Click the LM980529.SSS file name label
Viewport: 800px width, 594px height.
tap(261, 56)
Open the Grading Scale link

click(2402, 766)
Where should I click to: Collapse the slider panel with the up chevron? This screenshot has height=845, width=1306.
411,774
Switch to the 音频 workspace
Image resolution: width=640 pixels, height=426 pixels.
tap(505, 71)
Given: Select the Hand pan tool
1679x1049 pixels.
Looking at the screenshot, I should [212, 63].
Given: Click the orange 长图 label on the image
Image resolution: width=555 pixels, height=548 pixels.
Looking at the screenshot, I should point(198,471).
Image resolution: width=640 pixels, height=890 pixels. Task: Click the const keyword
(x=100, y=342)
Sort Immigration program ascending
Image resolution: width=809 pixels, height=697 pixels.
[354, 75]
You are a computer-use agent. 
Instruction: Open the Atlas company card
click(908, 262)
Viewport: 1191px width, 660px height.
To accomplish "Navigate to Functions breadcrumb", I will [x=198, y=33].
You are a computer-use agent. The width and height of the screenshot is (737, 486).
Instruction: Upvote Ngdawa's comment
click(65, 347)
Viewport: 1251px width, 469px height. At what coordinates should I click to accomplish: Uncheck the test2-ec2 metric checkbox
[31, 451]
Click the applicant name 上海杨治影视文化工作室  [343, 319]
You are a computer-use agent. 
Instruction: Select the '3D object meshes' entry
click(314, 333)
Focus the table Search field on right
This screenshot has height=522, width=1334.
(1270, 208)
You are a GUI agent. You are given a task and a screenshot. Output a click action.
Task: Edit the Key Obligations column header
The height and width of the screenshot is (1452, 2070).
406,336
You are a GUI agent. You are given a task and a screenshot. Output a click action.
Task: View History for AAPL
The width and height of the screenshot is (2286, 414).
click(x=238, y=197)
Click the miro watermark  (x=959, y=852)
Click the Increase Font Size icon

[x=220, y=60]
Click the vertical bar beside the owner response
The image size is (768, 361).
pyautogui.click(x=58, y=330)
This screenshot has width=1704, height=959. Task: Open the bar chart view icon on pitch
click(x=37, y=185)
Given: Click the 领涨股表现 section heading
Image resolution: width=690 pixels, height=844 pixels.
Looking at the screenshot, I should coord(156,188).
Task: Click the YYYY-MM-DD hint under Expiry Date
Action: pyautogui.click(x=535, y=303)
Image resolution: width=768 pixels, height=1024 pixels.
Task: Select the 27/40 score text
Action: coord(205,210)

TASK:
Please list every line in the material above that contains the word "This", copying each such line in full.

COMPLETE OUTPUT:
Where should I click to: Collapse the slider panel with the up chevron? This screenshot has height=845, width=1306.
This screenshot has height=522, width=1334.
This screenshot has width=1704, height=959. Task: Open the bar chart view icon on pitch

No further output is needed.